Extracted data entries
● ● ●
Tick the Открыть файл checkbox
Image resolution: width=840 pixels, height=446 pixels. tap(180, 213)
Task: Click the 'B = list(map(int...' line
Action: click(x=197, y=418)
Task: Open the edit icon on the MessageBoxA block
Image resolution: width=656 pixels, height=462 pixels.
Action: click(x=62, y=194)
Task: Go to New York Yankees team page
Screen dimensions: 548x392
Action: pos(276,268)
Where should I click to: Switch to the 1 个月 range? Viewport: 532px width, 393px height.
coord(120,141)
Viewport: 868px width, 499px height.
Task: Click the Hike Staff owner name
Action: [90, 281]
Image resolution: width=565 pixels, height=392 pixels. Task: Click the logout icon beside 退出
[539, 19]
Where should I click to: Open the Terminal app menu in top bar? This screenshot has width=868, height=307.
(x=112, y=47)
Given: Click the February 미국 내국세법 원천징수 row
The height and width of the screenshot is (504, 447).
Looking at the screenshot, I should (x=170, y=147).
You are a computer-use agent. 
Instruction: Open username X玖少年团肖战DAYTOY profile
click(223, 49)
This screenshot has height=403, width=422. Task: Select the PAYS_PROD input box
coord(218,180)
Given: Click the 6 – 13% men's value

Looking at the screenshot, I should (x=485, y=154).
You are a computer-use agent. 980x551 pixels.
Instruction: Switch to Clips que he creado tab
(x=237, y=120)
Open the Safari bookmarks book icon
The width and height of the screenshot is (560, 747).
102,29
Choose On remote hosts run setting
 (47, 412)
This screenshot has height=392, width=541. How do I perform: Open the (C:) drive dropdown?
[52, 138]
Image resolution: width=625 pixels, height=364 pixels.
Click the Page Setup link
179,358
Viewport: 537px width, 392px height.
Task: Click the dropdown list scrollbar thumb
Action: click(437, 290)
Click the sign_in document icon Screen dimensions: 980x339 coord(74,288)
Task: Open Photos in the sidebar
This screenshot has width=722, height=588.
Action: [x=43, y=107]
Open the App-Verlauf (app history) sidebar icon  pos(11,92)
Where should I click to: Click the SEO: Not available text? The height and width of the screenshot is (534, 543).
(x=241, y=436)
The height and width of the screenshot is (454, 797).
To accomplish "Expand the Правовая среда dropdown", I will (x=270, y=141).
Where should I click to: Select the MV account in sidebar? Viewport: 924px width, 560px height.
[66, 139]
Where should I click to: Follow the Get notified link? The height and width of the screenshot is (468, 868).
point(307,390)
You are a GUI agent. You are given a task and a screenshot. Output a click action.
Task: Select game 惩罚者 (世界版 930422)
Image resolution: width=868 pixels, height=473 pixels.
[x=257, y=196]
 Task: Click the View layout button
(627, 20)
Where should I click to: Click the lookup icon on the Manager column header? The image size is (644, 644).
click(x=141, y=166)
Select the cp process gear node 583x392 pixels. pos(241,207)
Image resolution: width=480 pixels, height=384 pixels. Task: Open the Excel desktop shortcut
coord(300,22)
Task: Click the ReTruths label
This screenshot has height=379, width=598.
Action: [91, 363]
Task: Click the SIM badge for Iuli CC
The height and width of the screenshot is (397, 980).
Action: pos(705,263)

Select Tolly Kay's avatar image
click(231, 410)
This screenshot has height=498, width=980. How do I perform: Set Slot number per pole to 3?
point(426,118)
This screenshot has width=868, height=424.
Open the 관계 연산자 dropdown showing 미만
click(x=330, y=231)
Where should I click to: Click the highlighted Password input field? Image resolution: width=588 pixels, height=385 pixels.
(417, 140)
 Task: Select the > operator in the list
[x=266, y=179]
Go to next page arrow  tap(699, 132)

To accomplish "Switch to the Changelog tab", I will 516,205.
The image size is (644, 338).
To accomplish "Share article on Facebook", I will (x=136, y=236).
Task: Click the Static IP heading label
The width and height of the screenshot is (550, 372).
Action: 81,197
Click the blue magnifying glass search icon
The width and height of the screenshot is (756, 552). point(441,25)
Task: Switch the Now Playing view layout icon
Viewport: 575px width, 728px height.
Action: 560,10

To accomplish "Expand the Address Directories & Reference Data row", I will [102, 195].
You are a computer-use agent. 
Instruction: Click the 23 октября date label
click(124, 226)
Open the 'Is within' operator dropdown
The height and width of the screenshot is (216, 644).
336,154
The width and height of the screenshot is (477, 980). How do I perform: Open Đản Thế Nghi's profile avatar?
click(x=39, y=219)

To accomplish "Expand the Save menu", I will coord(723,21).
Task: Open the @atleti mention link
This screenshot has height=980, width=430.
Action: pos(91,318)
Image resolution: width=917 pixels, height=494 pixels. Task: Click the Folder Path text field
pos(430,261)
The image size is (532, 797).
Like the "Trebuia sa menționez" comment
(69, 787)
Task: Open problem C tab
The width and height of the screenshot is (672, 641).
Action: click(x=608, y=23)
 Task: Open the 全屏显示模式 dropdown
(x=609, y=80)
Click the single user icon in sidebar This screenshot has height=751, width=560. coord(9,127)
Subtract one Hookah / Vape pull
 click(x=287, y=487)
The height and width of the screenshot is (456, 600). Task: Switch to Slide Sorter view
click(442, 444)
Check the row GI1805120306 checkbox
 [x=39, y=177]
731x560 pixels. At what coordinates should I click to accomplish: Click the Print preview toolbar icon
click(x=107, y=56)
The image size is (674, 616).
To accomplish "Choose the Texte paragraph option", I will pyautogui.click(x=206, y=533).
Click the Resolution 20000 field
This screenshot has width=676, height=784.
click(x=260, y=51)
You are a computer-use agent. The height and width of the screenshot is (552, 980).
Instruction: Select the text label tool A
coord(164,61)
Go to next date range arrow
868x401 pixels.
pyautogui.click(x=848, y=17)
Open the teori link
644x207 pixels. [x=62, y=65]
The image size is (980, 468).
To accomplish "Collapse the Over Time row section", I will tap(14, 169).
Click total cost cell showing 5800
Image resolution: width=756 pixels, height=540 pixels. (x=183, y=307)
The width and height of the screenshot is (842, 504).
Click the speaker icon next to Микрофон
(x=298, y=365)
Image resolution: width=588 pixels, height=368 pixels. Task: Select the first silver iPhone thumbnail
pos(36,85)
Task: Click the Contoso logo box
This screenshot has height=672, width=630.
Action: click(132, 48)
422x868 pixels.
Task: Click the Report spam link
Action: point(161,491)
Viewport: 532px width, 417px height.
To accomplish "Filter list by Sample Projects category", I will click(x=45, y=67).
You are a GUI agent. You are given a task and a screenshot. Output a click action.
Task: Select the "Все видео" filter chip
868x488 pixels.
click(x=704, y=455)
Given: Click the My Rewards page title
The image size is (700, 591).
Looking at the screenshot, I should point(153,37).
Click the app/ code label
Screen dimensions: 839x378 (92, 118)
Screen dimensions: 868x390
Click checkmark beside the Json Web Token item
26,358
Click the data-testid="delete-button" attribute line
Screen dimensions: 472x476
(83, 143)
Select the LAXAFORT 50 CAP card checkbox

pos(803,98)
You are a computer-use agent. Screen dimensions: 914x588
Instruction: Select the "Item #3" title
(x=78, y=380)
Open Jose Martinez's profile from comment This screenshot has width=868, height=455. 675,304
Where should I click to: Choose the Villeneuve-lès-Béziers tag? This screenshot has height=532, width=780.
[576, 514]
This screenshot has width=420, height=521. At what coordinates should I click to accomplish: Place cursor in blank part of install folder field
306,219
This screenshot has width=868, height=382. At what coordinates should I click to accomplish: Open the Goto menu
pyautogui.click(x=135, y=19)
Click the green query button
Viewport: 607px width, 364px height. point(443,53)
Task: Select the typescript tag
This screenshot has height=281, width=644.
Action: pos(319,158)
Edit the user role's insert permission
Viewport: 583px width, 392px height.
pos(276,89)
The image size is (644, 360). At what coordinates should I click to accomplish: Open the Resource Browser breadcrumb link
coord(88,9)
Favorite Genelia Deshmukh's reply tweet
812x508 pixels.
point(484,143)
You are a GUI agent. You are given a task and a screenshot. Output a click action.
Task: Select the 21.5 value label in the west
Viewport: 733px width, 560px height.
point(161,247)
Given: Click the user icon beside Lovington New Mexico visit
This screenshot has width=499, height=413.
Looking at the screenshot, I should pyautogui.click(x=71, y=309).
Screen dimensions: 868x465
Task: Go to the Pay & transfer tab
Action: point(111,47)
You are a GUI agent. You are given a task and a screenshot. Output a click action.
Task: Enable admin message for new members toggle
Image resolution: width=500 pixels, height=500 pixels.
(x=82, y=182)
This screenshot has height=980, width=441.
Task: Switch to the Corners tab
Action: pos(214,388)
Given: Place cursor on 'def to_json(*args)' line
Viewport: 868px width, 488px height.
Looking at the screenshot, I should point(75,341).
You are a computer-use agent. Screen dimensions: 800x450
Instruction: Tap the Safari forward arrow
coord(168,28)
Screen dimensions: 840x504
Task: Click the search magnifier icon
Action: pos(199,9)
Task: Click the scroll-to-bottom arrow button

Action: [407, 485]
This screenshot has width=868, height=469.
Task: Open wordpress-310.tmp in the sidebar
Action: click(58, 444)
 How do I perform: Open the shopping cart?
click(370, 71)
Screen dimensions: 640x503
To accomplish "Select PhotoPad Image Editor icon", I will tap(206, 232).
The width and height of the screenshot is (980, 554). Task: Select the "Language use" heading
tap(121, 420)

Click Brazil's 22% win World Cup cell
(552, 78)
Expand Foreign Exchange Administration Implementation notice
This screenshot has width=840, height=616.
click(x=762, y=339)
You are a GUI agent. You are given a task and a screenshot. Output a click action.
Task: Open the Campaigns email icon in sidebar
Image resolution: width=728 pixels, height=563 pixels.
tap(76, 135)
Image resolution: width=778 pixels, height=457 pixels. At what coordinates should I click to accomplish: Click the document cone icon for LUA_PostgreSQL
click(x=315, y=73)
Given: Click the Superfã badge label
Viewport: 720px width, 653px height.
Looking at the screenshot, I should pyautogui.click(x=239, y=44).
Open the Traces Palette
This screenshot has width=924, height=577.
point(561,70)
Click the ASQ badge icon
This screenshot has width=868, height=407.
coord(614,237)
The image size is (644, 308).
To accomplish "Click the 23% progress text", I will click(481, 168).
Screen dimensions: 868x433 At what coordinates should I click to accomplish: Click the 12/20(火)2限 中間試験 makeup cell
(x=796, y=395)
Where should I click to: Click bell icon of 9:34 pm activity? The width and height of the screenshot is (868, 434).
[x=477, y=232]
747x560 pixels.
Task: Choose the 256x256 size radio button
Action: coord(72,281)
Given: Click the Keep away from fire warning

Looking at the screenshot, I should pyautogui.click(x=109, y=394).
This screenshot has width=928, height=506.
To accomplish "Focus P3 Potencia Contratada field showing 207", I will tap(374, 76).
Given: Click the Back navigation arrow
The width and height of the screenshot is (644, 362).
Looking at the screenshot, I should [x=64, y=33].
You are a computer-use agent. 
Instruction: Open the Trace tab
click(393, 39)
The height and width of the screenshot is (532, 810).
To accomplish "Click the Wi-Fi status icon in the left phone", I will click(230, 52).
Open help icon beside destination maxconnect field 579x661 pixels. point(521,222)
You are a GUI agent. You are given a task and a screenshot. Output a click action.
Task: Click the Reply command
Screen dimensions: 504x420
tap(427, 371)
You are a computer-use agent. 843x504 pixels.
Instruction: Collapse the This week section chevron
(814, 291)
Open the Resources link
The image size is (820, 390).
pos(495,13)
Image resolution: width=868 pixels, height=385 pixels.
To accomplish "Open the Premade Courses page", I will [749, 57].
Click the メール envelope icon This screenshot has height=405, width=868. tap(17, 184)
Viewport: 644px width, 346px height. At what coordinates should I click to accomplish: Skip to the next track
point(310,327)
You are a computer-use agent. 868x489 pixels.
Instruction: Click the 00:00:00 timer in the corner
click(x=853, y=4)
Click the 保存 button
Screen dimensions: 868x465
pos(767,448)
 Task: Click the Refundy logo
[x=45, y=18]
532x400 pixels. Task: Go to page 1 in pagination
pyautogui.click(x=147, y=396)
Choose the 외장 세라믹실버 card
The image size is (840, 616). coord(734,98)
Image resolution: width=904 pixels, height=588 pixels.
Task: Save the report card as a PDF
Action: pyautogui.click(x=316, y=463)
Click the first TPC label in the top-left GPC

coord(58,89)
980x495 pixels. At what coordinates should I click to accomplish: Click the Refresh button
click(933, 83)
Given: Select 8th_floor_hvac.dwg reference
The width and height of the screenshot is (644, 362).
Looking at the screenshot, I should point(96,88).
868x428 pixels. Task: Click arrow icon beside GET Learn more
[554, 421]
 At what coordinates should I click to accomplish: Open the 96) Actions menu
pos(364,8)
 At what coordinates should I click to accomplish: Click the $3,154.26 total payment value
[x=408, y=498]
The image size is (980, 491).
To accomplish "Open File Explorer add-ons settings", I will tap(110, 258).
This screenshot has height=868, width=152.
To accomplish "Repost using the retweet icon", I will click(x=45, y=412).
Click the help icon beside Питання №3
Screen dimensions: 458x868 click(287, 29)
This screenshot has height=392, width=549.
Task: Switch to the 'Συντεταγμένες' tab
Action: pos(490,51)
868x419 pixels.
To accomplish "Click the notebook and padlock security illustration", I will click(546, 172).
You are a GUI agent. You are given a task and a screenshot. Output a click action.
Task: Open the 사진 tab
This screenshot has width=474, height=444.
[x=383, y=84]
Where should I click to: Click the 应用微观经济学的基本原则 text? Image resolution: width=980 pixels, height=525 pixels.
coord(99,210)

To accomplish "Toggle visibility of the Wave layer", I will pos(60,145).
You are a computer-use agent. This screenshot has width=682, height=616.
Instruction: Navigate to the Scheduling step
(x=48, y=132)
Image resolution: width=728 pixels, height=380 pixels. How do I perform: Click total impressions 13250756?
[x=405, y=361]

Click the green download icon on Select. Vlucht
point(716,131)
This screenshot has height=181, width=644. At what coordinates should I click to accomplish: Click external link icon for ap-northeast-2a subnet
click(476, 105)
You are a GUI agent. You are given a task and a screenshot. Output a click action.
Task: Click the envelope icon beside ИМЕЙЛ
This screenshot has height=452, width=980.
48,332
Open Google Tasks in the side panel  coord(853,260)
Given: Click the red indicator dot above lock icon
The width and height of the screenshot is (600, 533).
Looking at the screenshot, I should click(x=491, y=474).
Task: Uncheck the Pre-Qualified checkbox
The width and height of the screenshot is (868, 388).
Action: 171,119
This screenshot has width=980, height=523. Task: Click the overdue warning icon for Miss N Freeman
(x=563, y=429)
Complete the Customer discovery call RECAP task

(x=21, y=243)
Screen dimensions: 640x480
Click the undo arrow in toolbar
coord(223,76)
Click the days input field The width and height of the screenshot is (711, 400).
● ● ●
→ **Exercise instructions**:
Lines that hold the word "envelope" are the ones to copy from the entries above.

→ **Solution**:
Click the メール envelope icon This screenshot has height=405, width=868. tap(17, 184)
Task: Click the envelope icon beside ИМЕЙЛ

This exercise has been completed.